DATASET RECORDS =

________

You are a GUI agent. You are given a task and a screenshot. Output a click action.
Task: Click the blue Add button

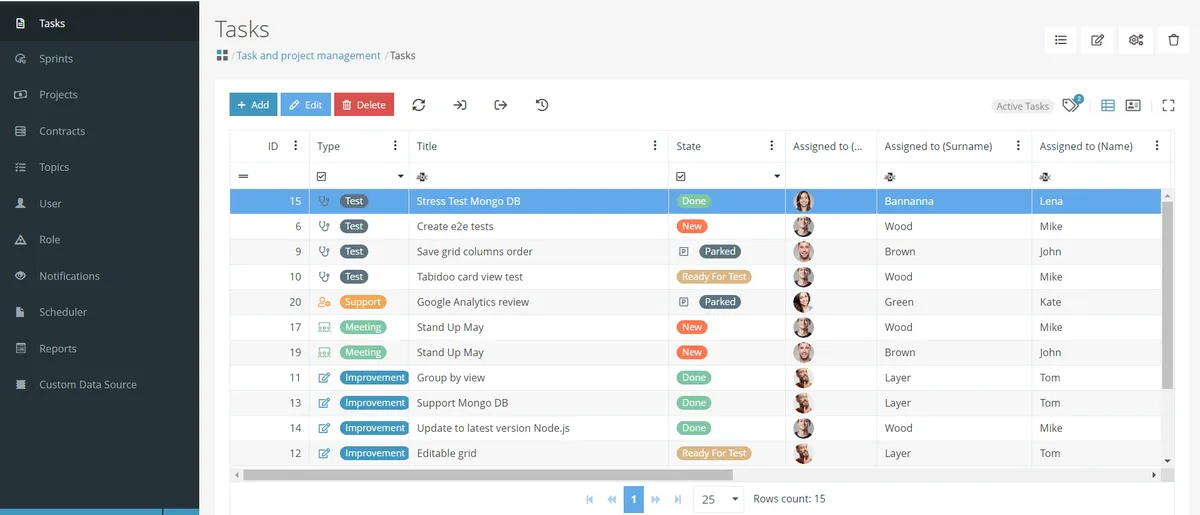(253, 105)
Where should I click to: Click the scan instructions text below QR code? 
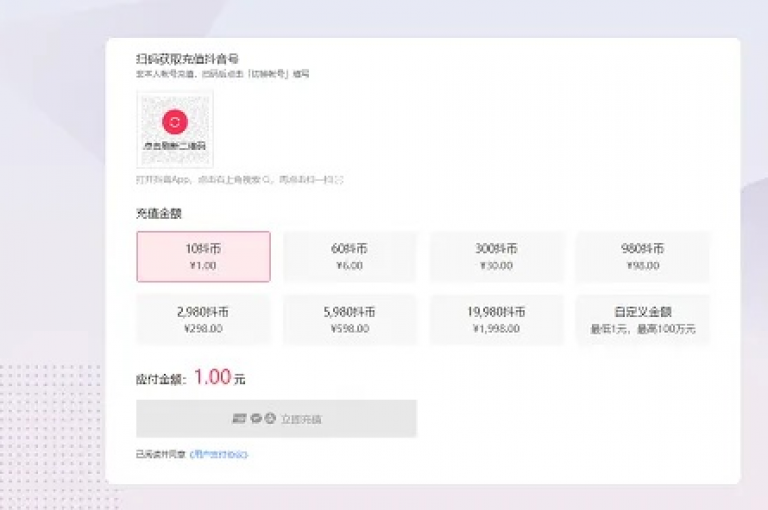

________

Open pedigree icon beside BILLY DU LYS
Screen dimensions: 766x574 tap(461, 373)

________

PROBLEM =
Of the records above, print only the lines from the one containing "Task: Click the blue Add button" through the one containing "Where should I", inclusive and unaltered, leaving out pictures.

THE COMPLETED TASK =
Task: Click the blue Add button

(253, 105)
Where should I click to: Click the scan instructions text below QR code? 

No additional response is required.